Thursday 13 February 2014

Nokia's Android Phone Turns Into A Reality and Is Coming This Month

It has come to pass; what was once an impossibility is now inching closer to reality. The Wall Street Journal reported that Nokia's Android Phone will be officially unveiled at Mobile World Conference towards the end of the month. Nokia already has a scheduled press conference. The device is code-named 'Normandy' and set to launch at the Mobile World Conference. Normandy won't be running the standard Android OS with Google Mobile Services, instead, it will run on a forked version of Android where Nokia will integrate Microsoft Services into the OS, and will also have a separate app store which will feature some of the existing Android app catalogue.
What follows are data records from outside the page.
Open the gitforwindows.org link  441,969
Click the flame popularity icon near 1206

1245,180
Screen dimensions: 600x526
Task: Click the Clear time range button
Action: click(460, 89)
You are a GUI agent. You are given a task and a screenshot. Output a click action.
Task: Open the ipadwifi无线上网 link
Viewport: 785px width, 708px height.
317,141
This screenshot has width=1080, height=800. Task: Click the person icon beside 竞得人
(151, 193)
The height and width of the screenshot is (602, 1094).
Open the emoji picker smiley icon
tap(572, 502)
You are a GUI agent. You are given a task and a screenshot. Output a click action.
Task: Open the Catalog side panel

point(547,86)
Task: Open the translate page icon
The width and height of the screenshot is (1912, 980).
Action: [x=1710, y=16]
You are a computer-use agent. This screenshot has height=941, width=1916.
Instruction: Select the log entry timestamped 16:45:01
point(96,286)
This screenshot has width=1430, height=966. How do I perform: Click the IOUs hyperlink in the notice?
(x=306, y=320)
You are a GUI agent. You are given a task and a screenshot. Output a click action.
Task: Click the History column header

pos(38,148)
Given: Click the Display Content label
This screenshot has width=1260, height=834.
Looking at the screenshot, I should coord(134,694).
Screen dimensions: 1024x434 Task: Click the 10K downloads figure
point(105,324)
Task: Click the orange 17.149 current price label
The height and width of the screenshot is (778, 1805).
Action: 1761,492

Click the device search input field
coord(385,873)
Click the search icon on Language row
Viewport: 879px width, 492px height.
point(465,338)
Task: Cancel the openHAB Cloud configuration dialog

The handset is reported to launch as the "Nokia X", and will feature a Windows Phone-like UI also inspired by Nokia's previous phone operating systems. Applications such as Twitter, Facebook, Skype, Vine and BBM are said to run on the OS, although with a separate app store - similar to Amazon's version of Android used on Kindle devices. The phone, according to leaked images will have the stylish look similar to that of the Lumia devices (including the vibrant colours) The phone is also rumored to be low end, running on 512 MB of RAM and 4 GB of internal storage. This is actually a "sandwich" strategy on Nokia's part, with the top services and the bottom hardware from Nokia/Microsoft, and the middle platform layer being Android. Normandy has some real potential. Let's see how this works out.